Keeney is also an avid fan of professional League of Legends esports, which was first noticed by former player and caster Marc "Caedrel" Lamont on one of his live streams on Twitch when Keeney posted a video on Caedrel's Discord server from the Olympic Village in Paris during the 2024 Summer Olympics.

==Career==
Keeney rose to prominence in the Australian aquatic scene, when she competed at the 2014 Commonwealth Games in Glasgow, Scotland. There, she won the silver medal in the 1 m springboard event, a bronze in the 3 m synchronised springboard event with her partner Anabelle Smith and came 4th in the women's 3 metre springboard event.

At the 2015 World Aquatics Championships in Kazan, Russia, Keeney finished seventh in the 3 m springboard, fourth in mixed synchronised 3 m springboard, and twelfth in the 1 m springboard.

Keeney performed for the synchronised springboard diving, alongside Anabelle Smith, at the 2016 Summer Olympics in Rio de Janeiro. There, the pair opened with a back dive pike, scoring a score of 48.00 to share fifth place with Germany. On the third dive, they scored 72.20, slipping them to sixth place, within striking distance from bronze. They moved up one spot in the standings to fifth on 228.09 in the penultimate round, before snatching bronze in their final dive.

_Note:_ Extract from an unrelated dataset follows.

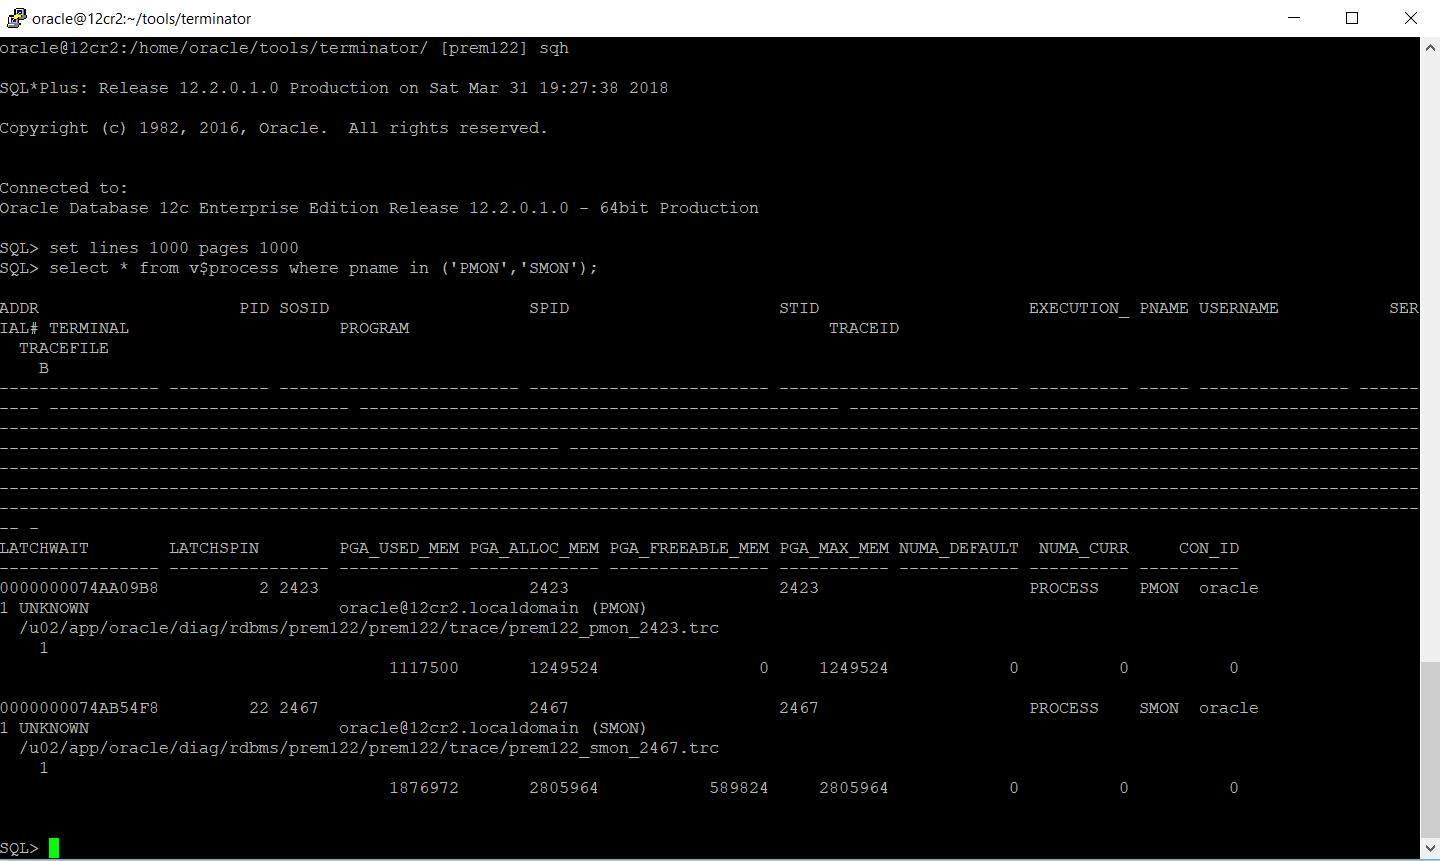This screenshot has width=1440, height=861.
Task: Click the SPID column header
Action: [x=549, y=308]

At the 2017 World Aquatics Championships in Budapest, Hungary, Keeney won gold in the 1m springboard.

She competed at the 2018 Commonwealth Games where she won a silver medal in the women's 3 metre springboard event and came 7th in the women's synchronised 3 metre springboard event.

Keeney was training to compete for the 2020 Summer Olympics in Tokyo, Japan. However, he games were rescheduled to 2021 as a result of the COVID-19 pandemic, and she pulled out due to an injury.

For the 2022 Commonwealth Games, contested in Birmingham, England, Keeney won a gold medal in the 3 metre synchronised springboard, scoring less than 20 points ahead of silver medallists Nur Dhabitah Sabri and Ng Yan Yee of Malaysia with a final mark of 316.53 points achieved with her partner Anabelle Smith. The following day, she won the gold medal in the 3 metre springboard, scoring 348.95 points in the final round of competition. One day later, she scored 304.02 points with partner Li Shixin in the mixed 3 metre synchronised springboard to win the silver medal.

She competed at the 2024 Summer Olympics where she came 5th in the 3 metre synchronised springboard event alongside Anabelle Smith. She later won a silver medal in the women's 3 metre springboard event, placing second behind Chen Yiwen of China.